Although the surgical literature considers RP a major risk factor for inguinal hernia formation, in this series 18.75% of unilateral LIHR + RP patients had a previous IHR on the contralateral side, compared to 10.47% of LIHR alone [2], despite the two groups being matched for age and other controls. These results suggest that an underlying susceptibility to hernia development may also be a contributing factor to hernia formation post RP, contrasting with the current surgical perception.

The results of this series allowed for some comparison of the impact that the initial RP surgical technique—open, laparoscopic, or robotic—has on subsequent LIHR outcomes. Although the numbers in this study are limited, they suggest that initial RP technique does not impact on post-operative variables of awareness, restriction or recurrence in LIHR. The amount and density of scarring post RP varied from case to case, with no apparent influence by original RP technique. As in many parts of the world, robotic RP is becoming the dominant technique in Aotearoa New Zealand, but robotic RP did not appear to confer any increased ease of subsequent LIHR compared to open or laparoscopic, though the numbers in this series are very small for meaningful analysis. We acknowledge that these are findings that would need larger numbers and further research to form any definitive conclusions, but these results do seem promising that all patients who have undergone prior RP, regardless of RP type, should be considered for LIHR. To our knowledge, this is the first publication to look at the impact of initial RP type on subsequent hernia repair.

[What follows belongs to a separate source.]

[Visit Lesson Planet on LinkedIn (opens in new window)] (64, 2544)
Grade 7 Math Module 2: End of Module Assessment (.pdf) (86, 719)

While this study has several limitations, it also demonstrates many strengths. Its largest limitation is that it is based off observational retrospective data. It is also limited in that there was only three-month follow-up and it is plausible that some hernia recurrence, an important post-operative variable, was missed consequently. However, the variable being examined, prior RP, would make an RCT-based study impossible on ethical and practical grounds and all similar studies of this topic by nature will be observational retrospective studies. The large number of cases, 3876 overall, 152 LIHR + RP, gives this study strength and reduces the risk of bias despite its observational structure. Using data from a single surgeon, over a period of 25 years, removes intra-operative variability due to the surgical techniques and variances between surgeons.

In summary, previous RP should not be considered an absolute contraindication for LIHR. Although previous RP adds complexity, in experienced hands TEP LIHR can be done safely, with outcomes being equivalent to patients who have not previously undergone RP.